-------- Provided entries --------

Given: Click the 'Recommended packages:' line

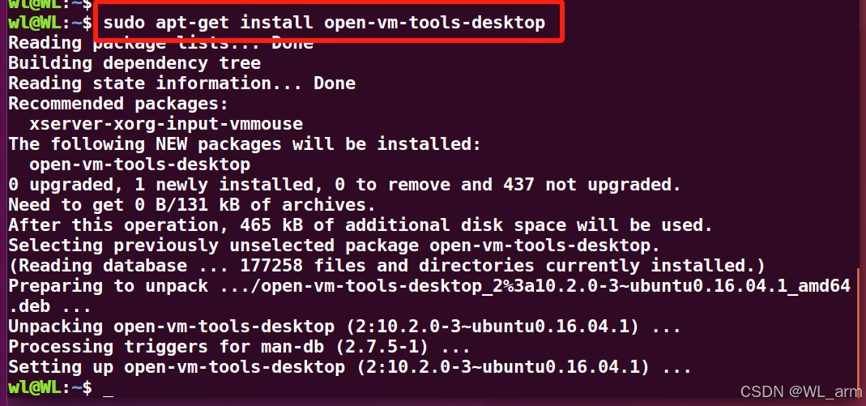Looking at the screenshot, I should point(118,103).
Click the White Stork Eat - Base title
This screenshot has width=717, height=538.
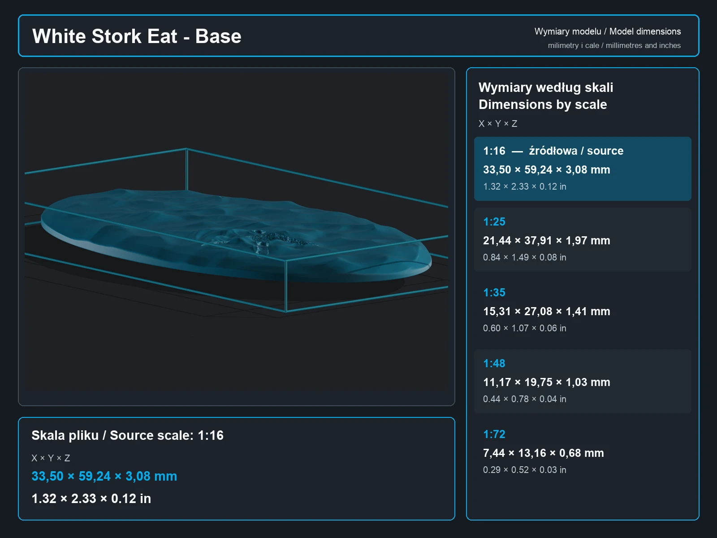[x=137, y=36]
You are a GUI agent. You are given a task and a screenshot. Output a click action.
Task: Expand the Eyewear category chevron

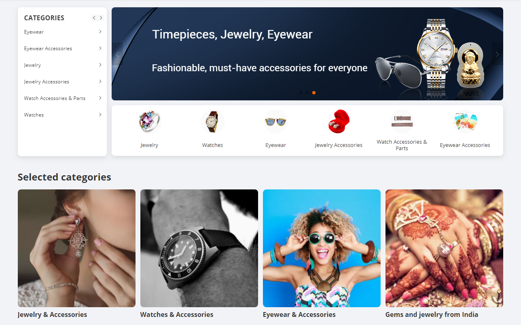100,32
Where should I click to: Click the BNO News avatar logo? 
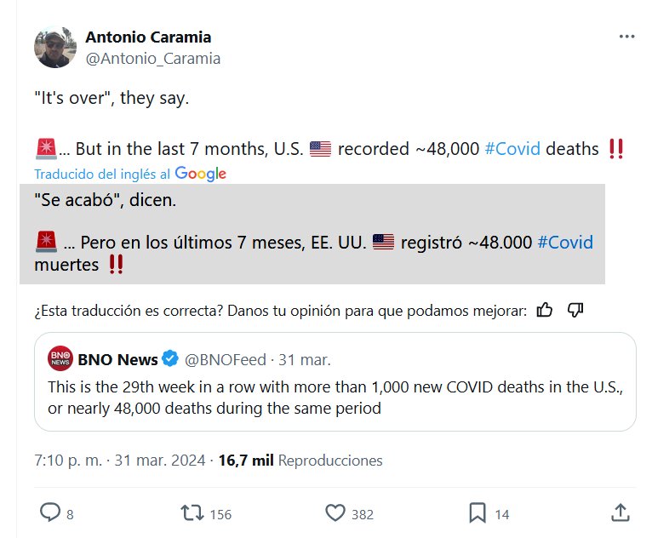click(60, 359)
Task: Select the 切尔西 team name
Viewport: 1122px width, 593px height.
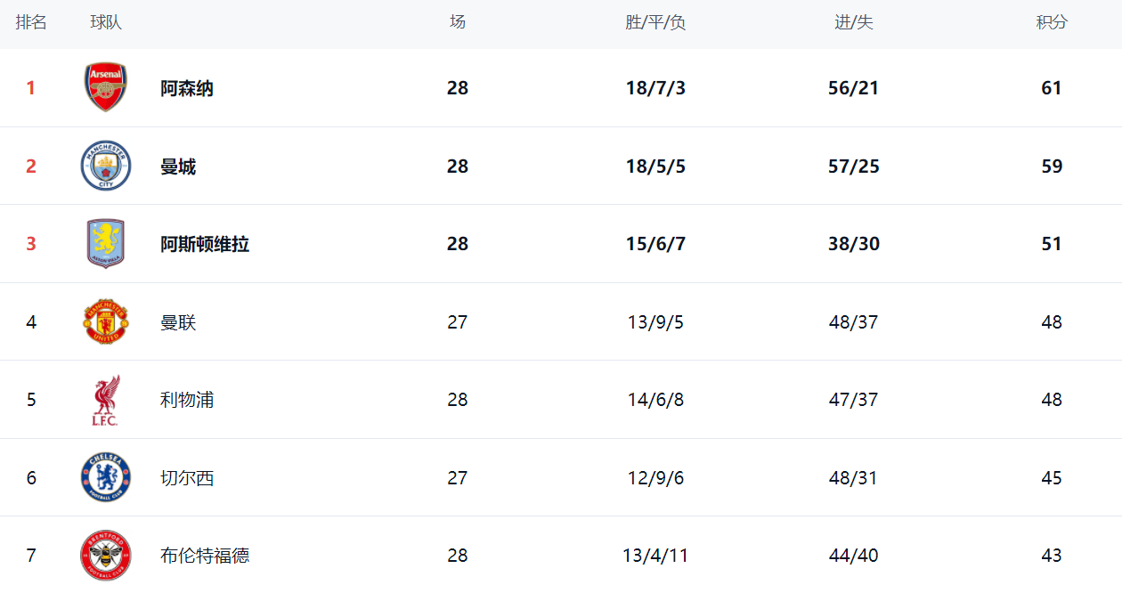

--------

Can you repeat the lines above, substituting "Footwear" for "Eyewear" and changing nothing else? Leave the pictures out.

Given: Click the 'Recommended packages:' line

Looking at the screenshot, I should point(118,103).
Click the White Stork Eat - Base title
This screenshot has width=717, height=538.
[x=137, y=36]
You are a GUI agent. You are given a task and a screenshot. Output a click action.
Task: Expand the Footwear category chevron

100,32
Where should I click to: Click the BNO News avatar logo? 
click(60, 359)
Task: Select the 切尔西 team name
Viewport: 1122px width, 593px height.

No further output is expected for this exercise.